Monolithic 3D FPGAs Utilizing Back-End-of-Line Configuration Memories

TL;DR

This paper introduces a monolithic 3D FPGA architecture using BEOL transistors with AOS technology, achieving significant improvements in area, latency, and power efficiency for reconfigurable circuits.

Contribution

It presents a novel M3D FPGA design that integrates BEOL AOS transistors for configuration memory, reducing overhead and latency compared to traditional approaches.

Findings

3.4x lower area-time squared product (AT^2)
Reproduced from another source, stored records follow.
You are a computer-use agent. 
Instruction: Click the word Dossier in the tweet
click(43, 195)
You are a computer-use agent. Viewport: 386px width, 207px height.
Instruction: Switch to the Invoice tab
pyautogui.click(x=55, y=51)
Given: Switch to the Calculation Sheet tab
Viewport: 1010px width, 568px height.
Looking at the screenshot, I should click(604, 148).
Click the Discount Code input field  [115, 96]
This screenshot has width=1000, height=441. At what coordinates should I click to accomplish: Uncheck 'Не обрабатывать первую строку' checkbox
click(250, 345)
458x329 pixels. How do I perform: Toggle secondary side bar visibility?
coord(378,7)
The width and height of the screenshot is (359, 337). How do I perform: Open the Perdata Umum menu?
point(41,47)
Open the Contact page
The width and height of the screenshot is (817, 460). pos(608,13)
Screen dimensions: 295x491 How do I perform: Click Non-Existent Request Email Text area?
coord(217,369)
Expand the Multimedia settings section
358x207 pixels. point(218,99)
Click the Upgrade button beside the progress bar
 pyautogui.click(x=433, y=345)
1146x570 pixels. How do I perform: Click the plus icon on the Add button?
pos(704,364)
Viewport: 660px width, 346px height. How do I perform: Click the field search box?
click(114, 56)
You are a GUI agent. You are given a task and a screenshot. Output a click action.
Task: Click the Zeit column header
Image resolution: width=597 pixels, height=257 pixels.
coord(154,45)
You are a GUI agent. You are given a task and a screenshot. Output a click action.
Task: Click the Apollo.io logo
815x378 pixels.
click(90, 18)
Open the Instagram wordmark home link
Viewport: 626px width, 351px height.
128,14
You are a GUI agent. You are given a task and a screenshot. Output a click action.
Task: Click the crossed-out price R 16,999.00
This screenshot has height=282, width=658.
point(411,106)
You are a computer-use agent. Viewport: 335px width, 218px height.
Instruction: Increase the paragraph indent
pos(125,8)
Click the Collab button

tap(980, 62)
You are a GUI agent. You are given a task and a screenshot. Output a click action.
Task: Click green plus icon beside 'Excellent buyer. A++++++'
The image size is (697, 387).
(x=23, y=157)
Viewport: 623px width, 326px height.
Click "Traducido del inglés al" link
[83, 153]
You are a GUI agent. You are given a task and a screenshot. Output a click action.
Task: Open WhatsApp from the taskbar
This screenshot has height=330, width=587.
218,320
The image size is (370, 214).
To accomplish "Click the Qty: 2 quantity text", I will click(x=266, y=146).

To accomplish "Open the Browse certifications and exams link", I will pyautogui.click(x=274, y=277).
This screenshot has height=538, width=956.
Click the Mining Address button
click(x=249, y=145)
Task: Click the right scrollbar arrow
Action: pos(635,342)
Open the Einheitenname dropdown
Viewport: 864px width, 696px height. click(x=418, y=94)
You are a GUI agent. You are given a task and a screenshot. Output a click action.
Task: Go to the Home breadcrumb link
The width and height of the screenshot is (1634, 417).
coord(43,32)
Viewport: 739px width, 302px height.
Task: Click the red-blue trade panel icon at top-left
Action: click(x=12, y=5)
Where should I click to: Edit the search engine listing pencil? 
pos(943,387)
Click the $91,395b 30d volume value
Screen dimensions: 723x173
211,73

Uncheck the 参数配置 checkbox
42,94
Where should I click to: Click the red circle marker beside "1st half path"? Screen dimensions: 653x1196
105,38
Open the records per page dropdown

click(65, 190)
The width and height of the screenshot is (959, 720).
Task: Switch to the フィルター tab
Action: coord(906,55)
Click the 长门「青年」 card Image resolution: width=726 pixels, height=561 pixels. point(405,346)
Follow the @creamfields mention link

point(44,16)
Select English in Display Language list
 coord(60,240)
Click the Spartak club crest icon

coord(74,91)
27% lower critical path latency

26% lower routing block power

Abstract

This work presents a novel monolithic 3D (M3D) FPGA architecture that leverages stackable back-end-of-line (BEOL) transistors to implement configuration memory and pass gates, significantly improving area, latency, and power efficiency. By integrating n-type (W-doped In_2O_3) and p-type (SnO) amorphous oxide semiconductor (AOS) transistors in the BEOL, Si SRAM configuration bits are substituted with a less leaky equivalent that can be programmed at logic-compatible voltages. BEOL-compatible AOS transistors are currently under extensive research and development in the device community, with investment by leading foundries, from which reported data is used to develop robust physics-based models in TCAD that enable circuit design. The use of AOS pass gates reduces the overhead of reconfigurable circuits by mapping FPGA switch block (SB) and connection block (CB) matrices above configurable logic blocks (CLBs), thereby increasing the proximity of logic elements and reducing latency. By interfacing with the latest Verilog-to-Routing (VTR) suite, an AOS-based M3D FPGA design implemented in 7 nm technology is demonstrated with 3.4x lower area-time squared product (AT^2), 27% lower critical path latency, and 26% lower reconfigurable routing block power on benchmarks including hyperdimensional computing and large language models (LLMs).